July 8, 2008 Updated: July 10, 2008

During his recent visit, France President Nicolas Sarkozy showed support of a project to connect the Dead Sea with the Red Sea, raising again an old dispute that has been discussed in Israel for over a decade among politicians, scientists, environmental organizations and businessmen. The World Bank has recently launched a feasibility study that will be conducted by a French company.

The Dead Sea, located about 25km (16 miles) southeast of Jerusalem between Israel and Jordan, is a salt lake. Its shores are the lowest point on the surface of the earth on dry land, and its water and mud's health benefits attract tourists from all over the world. Cosmetic products made of the Dead Sea's mud and minerals are being sold around the world. It is called Dead Sea because of its high salinity which allow almost no form of life to exist in it.

According to scientists, the Dead Sea is actually dying. The industry have dried the southern part of the sea almost completely. Its only source of water, the Jordan river, was used for agricultural projects, drinking water, and industry. Each year it loses one meter (~3 foot) of its level of water, and scientists estimate that if nothing is done, by 2050, the Dead Sea will truly die, and cease to exist.

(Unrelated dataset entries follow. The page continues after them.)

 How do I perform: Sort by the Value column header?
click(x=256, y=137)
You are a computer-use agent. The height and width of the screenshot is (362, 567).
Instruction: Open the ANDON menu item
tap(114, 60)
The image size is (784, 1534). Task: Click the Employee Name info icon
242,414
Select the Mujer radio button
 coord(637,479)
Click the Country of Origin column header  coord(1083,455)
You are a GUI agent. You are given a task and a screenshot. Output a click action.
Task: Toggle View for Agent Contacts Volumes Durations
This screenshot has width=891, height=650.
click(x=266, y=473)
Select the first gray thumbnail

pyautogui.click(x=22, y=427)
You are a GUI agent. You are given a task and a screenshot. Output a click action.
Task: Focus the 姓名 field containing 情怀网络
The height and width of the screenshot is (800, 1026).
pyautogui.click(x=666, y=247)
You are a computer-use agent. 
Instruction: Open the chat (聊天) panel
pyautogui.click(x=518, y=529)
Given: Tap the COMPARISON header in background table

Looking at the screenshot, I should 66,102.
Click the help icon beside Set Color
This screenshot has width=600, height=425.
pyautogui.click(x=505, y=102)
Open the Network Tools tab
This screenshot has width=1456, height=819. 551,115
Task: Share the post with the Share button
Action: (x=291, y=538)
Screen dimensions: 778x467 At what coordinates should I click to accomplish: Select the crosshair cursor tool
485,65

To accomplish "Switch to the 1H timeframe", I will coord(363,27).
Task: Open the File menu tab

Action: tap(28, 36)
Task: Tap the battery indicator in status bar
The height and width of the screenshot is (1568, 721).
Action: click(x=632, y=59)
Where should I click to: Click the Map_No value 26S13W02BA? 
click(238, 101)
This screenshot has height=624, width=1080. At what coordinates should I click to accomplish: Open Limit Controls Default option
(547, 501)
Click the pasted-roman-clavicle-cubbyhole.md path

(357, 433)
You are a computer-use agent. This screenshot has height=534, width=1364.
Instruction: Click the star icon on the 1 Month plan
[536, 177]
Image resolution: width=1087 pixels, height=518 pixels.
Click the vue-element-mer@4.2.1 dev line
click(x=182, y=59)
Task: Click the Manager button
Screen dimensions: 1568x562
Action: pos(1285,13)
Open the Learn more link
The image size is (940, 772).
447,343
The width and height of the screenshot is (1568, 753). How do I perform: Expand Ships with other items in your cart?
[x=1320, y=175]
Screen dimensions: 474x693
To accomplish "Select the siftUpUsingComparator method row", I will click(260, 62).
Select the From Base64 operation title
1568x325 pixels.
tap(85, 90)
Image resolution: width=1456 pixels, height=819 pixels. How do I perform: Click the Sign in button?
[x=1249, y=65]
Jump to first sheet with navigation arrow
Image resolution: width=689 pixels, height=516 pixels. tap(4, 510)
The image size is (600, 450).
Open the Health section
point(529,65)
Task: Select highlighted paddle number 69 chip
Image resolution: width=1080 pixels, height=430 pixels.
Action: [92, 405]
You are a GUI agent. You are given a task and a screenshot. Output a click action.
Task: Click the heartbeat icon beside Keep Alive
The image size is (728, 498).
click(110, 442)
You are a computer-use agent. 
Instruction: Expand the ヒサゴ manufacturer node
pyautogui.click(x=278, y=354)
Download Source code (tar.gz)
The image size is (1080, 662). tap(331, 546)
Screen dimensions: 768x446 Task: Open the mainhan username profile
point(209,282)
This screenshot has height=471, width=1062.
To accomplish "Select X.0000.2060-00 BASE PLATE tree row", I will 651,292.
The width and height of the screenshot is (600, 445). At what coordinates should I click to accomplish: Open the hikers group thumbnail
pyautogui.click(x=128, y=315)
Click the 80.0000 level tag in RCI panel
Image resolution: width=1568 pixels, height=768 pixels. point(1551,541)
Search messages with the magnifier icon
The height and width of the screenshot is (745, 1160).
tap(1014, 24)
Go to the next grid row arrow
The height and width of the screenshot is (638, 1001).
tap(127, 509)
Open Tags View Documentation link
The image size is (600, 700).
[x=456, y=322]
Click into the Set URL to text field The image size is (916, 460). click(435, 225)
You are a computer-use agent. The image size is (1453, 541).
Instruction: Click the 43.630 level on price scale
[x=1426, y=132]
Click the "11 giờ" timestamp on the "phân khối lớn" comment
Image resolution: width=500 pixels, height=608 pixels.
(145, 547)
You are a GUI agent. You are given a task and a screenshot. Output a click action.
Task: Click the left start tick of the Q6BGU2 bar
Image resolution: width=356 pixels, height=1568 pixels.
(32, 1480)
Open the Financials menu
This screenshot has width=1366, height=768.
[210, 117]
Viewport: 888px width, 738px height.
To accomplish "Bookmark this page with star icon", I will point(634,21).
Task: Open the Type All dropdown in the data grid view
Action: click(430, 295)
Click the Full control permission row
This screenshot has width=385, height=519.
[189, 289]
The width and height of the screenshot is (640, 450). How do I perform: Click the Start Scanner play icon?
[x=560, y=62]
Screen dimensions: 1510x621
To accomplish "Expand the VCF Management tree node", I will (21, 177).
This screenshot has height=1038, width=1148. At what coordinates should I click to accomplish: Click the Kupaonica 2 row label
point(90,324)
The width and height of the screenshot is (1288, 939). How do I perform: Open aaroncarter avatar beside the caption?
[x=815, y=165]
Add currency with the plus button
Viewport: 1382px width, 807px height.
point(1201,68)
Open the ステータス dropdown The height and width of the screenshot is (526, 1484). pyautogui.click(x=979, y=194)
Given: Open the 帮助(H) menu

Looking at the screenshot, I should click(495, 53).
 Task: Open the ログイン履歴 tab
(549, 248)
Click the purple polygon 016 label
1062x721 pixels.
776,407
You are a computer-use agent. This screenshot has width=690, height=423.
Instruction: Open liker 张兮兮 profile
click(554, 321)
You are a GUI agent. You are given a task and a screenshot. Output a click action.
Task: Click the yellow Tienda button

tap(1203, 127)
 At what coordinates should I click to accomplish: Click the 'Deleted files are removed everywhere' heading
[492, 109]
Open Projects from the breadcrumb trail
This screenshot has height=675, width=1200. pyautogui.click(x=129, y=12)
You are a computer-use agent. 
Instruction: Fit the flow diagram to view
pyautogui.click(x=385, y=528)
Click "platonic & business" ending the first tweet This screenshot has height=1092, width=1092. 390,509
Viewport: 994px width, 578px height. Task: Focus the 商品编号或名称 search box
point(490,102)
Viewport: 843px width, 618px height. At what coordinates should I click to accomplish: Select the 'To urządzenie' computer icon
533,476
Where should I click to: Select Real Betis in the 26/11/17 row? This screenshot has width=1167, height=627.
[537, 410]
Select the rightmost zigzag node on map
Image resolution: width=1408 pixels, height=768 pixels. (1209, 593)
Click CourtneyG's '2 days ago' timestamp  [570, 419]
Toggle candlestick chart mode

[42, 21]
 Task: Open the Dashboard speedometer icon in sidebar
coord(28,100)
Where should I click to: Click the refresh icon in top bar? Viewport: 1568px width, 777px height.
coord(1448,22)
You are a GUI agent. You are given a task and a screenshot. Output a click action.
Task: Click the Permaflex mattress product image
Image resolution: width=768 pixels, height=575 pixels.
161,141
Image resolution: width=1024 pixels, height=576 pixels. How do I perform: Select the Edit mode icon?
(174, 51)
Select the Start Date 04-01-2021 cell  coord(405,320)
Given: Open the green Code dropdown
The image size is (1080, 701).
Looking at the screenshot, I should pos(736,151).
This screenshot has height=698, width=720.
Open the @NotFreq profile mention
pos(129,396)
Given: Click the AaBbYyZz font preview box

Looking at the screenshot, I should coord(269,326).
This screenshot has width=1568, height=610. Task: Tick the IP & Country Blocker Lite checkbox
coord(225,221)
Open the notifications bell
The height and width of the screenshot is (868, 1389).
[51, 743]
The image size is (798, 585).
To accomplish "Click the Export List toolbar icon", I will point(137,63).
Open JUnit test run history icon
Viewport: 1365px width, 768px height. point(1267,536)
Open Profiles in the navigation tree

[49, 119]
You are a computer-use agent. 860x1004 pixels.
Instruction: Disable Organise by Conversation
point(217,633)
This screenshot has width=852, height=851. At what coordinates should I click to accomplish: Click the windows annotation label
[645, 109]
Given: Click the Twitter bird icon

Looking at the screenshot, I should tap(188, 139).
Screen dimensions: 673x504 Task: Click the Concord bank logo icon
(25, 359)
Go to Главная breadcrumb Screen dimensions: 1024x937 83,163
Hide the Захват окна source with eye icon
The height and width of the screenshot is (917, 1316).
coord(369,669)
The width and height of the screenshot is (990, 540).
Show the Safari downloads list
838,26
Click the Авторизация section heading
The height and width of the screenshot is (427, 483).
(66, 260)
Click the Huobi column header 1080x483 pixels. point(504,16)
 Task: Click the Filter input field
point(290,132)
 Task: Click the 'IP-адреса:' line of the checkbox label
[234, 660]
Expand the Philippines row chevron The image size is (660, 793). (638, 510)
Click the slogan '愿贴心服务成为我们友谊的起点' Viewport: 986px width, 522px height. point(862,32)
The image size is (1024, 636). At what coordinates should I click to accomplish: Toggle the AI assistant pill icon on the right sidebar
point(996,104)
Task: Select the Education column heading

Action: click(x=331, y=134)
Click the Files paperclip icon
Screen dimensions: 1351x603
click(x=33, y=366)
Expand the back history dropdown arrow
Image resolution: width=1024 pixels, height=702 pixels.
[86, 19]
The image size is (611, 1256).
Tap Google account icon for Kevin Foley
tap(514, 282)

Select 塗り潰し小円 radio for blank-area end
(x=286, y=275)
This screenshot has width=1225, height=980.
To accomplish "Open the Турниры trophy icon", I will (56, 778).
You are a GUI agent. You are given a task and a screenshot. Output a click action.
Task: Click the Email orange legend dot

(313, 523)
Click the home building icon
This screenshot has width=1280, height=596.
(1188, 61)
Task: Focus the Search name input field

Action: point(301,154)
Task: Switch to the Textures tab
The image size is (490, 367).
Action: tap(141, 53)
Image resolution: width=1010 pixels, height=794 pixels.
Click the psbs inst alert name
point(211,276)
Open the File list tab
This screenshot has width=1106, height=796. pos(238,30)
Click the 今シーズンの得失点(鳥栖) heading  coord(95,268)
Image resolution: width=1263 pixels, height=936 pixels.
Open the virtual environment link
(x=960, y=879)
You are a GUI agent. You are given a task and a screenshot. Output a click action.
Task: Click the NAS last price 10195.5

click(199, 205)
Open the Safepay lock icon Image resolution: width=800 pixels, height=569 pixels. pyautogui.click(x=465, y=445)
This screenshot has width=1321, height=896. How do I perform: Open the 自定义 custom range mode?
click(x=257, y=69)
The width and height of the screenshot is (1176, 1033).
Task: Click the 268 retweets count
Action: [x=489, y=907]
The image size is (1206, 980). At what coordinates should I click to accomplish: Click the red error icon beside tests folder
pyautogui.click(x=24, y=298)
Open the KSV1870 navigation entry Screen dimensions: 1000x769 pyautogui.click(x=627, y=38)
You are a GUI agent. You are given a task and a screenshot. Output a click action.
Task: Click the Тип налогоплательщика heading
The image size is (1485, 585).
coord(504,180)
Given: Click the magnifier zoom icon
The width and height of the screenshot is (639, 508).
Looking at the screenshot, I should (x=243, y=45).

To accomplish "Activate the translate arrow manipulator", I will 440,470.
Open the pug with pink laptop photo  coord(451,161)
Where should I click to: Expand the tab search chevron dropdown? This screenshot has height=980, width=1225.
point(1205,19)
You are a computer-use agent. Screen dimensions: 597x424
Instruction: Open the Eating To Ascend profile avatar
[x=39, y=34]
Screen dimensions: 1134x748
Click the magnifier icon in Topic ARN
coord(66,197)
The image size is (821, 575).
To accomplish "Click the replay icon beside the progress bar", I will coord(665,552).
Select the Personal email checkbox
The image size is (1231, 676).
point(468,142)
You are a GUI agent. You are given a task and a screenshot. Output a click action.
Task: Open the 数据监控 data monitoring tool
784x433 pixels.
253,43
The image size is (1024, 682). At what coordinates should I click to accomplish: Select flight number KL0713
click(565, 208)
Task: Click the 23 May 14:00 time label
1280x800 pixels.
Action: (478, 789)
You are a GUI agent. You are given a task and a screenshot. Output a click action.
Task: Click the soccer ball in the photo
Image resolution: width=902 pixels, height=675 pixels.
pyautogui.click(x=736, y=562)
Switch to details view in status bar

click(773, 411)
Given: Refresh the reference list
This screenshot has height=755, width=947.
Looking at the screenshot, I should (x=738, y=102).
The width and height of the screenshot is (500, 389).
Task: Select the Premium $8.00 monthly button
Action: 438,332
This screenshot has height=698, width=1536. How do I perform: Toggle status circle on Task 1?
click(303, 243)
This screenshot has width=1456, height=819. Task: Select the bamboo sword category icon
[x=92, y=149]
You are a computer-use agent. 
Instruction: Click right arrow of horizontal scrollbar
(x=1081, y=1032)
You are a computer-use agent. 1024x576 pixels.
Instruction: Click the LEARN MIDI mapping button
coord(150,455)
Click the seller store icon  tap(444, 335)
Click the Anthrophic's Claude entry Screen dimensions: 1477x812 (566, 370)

To solve this problem, an Israeli-Jordanian project will try to save the Dead Sea by building a canal along the Israel-Jordan border that will connect the Dead Sea with the Red Sea. The Red Sea is about 160km (100 miles) south of the Dead Sea. Additionally, some believe it could have many other benefits, such as using the flowing water to produce energy as well as other economical benefits. Isaac Tshuva, a businessman, wants to build hotels and lakes along the new canal, as well as industrial zones and agricultural areas, on both the Jordanian and Israeli sides.

Another benefit would be the planned desalination facilities along the canal to provide the entire area with fresh water—something much needed in both countries.

However, many scientists and green organizations believe that trying to fix a man-made crisis like this by going against nature and getting even more ecological systems out of balance will have disastrous consequences. Professor Amazia Genin of the Interuniversity Institute for Marine Sciences believes that such a project could change the water flows in the Read Sea and harm the reefs. Scientists from Jordan also believe that such a program is a big risk. Also, mixing salt water from the Red Sea could bring algae blooms in the Dead Sea, thus damaging the attractiveness and tourism in the Dead Sea.